[Tasks to complete]
A) Per the essay on Chrysler's deal with Missouri authorities, how much in tax abatements is Fenton willing to offer?
B) For each statement about the essay on Chrysler and the Missouri governments, answer yes or no, quoting the words of the essay that decide it: (i) The plants Chrysler threatened to close are in the St. Louis suburb of Fenton. (ii) Missouri announced $46 million in additional incentives. (iii) The main headline in the St. Louis newspaper reads "Chrysler signs off on deal."
C) Extend the essay on Chrysler and the Missouri governments, picking up after its last sentence.
start Document section
Bribery: The Alternative Fuel
by
Paul Hein
by Paul Hein
I’ve written
before about the unholy relationship between Chrysler Corporation
and the state and local governments in Missouri. It has to do with
Chrysler’s threat to close down plants in the St. Louis suburb of
Fenton, and the state’s desire to keep them open. This should not
signify that the state has any interest in producing automobiles,
but in milking a cash cow.
Details of
the latest arrangement between the carmaker and the authorities
were disclosed in the St. Louis newspaper. Interesting – at least
to me – is the implication, from the headlines, that the state and
local governments, and Chrysler are on an equal footing. The main
headline says, "Chrysler signs off on deal." Well, that’s
true enough. Beneath there are three sub-heads: AUTOMAKER has said
it wants to invest up to $1 billion at plants, FENTON is willing
to kick in up to $46 million in tax abatements, and MISSOURI announces
it will provide $32 million in additional incentives. Did you get
those verbs: "kick in," and "provide?" But who
is "kicking in" and "providing?" Why, Chrysler,
to the tune of a billion bux over the next decade or so. That’s
a nice piece of cash! What the local community, Fenton, is willing
to do is allow Chrysler to keep 46 million of what the automaker
might, naïvely, have thought it was its own in the first place:
its return for manufacturing automobiles. It isn’t as though Fenton
was going to seize automobiles worth 46 million heaven forbid!
end Document section
start Stored data
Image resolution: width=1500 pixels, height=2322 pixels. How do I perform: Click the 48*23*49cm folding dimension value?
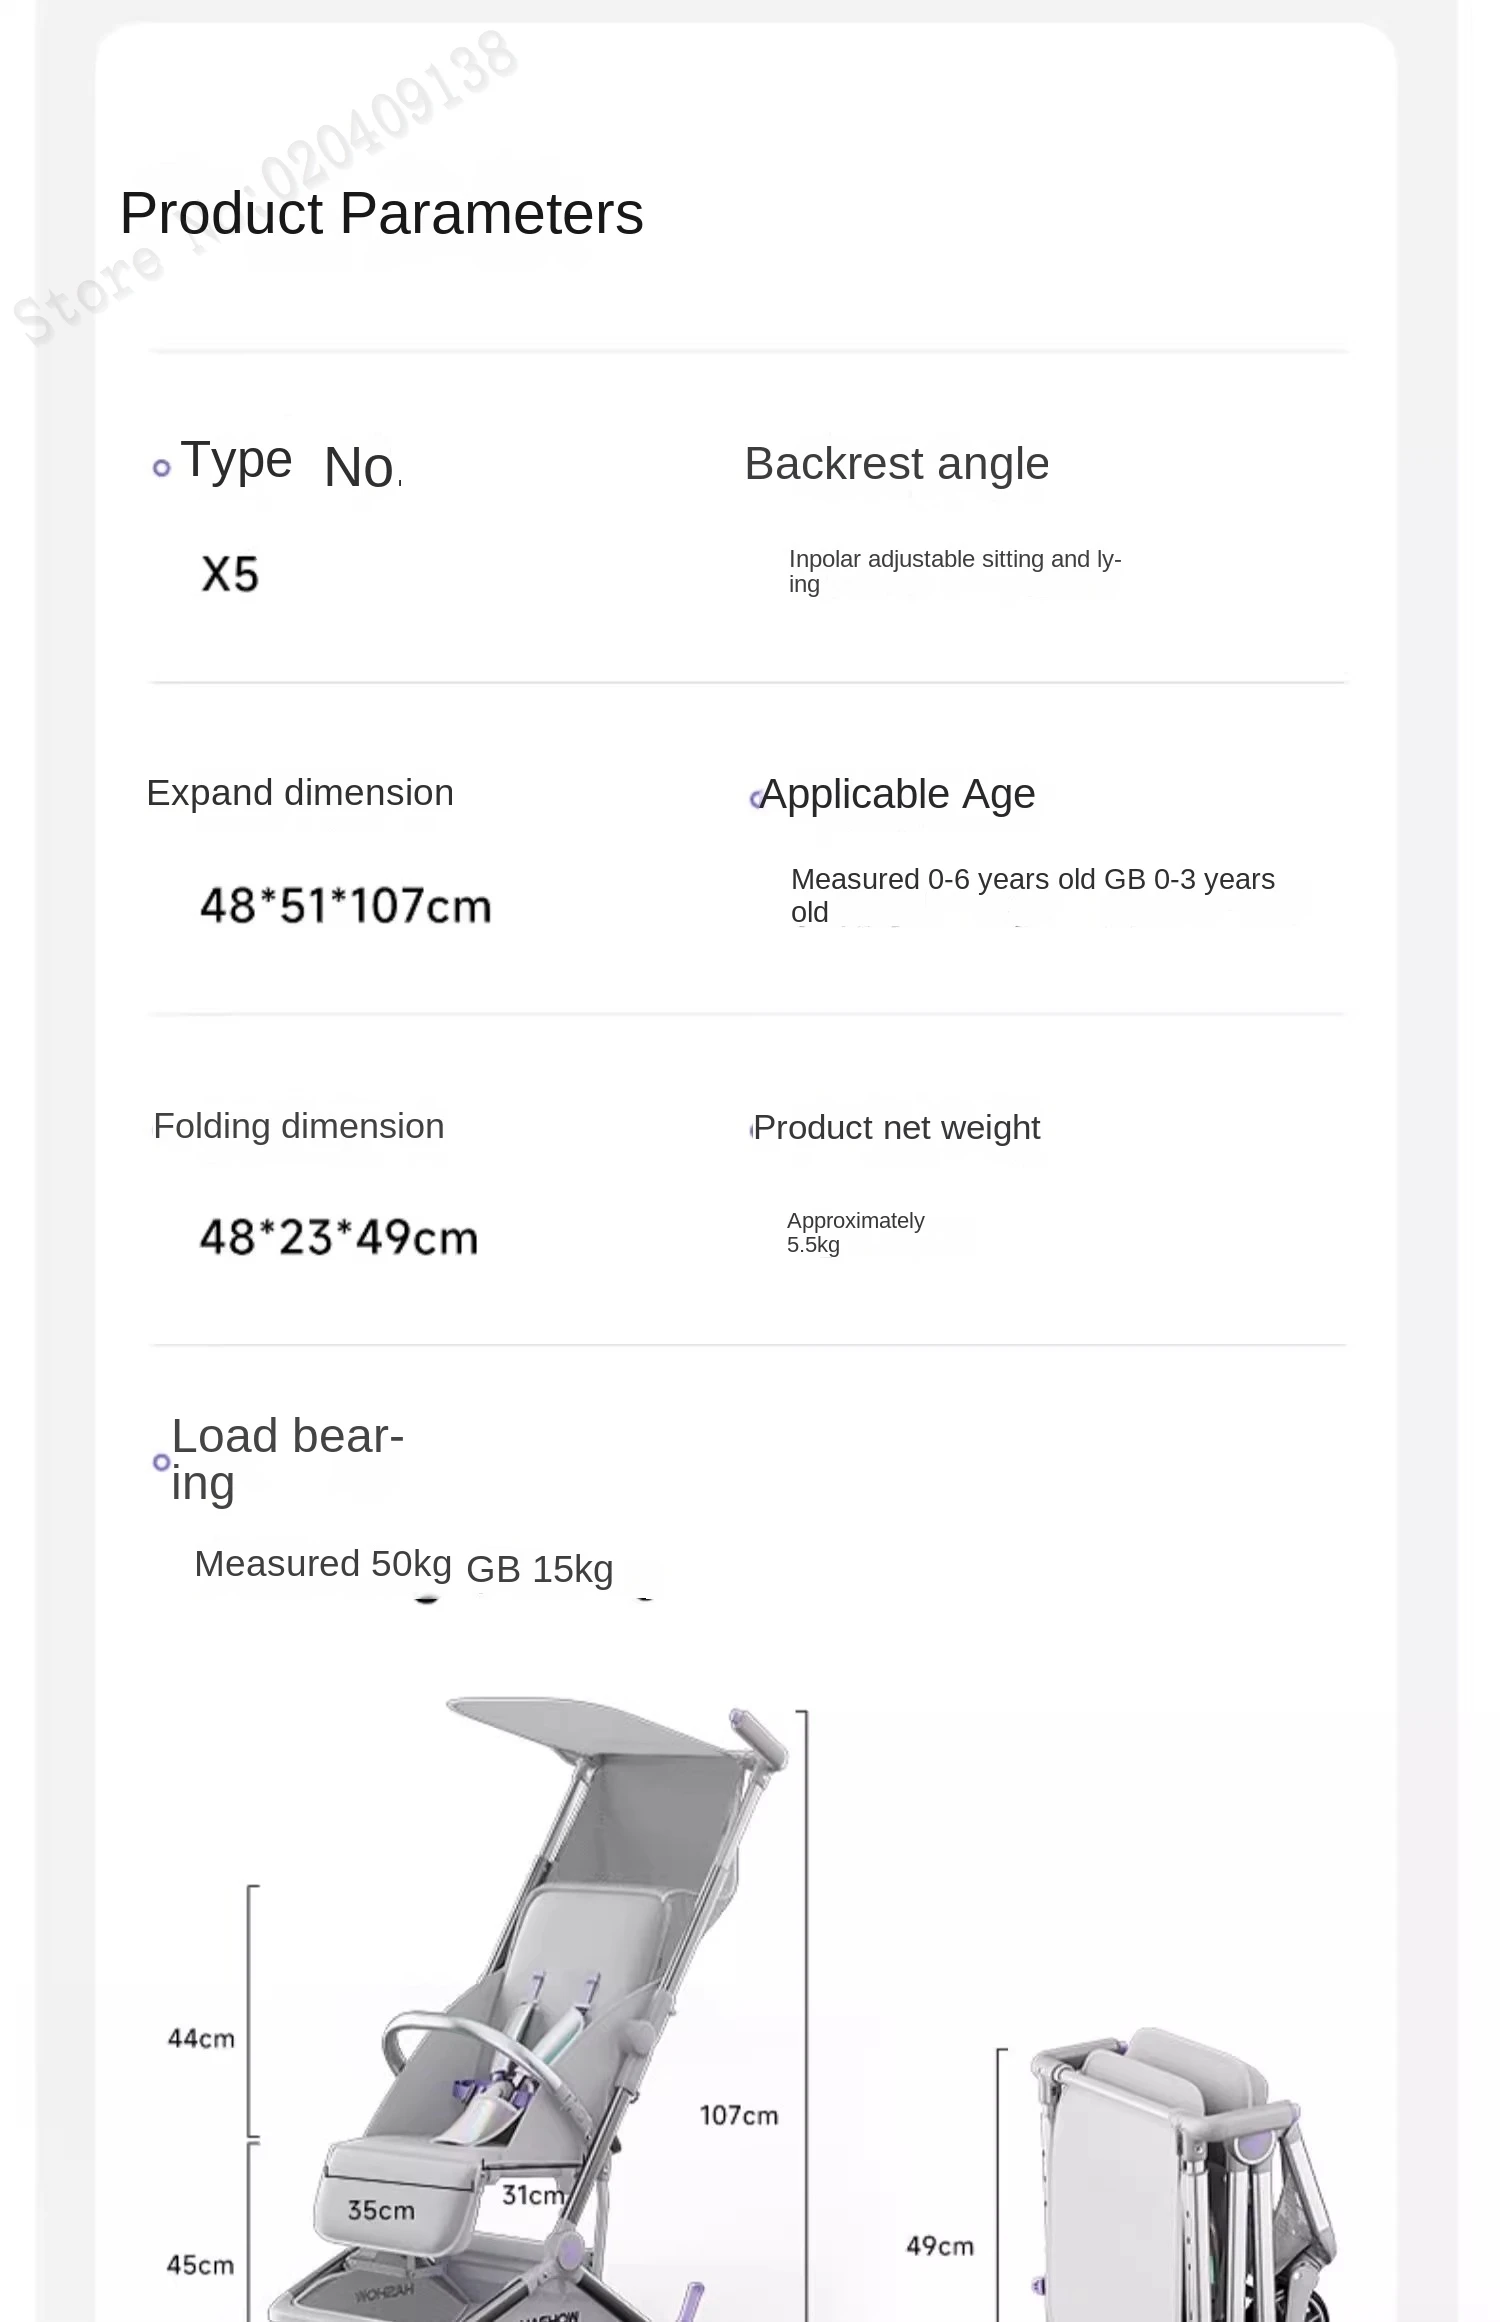[x=339, y=1238]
end Stored data
[Replies]
A) Up to $46 million.

B)
(i) Yes: "Chrysler’s threat to close down plants in the St. Louis suburb of Fenton"
(ii) No: "MISSOURI announces it will provide $32 million in additional incentives"
(iii) Yes: "The main headline says, "Chrysler signs off on deal.""

C)
No, Chrysler could manufacture, ship and sell the cars – in other
words, do ALL the work, and then be allowed to keep 46 million of
the proceeds that would normally have been taken by the local rulers.
To call that "kicking in" is playing a bit fast and loose
with the language.
Would you say
that a mugger "kicked in" fifty bux if he found 100 in
his victim’s wallet, and allowed him to keep half? It’s worse: the
mugger in this case is bestowing his favors only upon the promise
that the victim invest what he’s allowed to keep, so that the mugger
can encounter him later, with even more money in his wallet. Talk
about generous! It must be the Christmas season!
It’s similar
with the state of Missouri, which is "providing" 32 million,
half of which will be in the form of tax credits; i.e., allowing
the company to keep what is its own. The other 16 million will be
used by the state to train employees, although what the state knows
about training automobile workers is hard to imagine.
Actually, Missouri
is letting Chrysler off pretty easy. In neighboring Illinois, the
state has offered 36 million in incentives to Chrysler, provided
the company spend half a billion to expand its plant in Belvidere,
and agree to employ an additional 1000 workers. The local arrangement
doesn’t require Chrysler to take on any more employees, although
the state of Missouri is willing to spend 16 million to train them!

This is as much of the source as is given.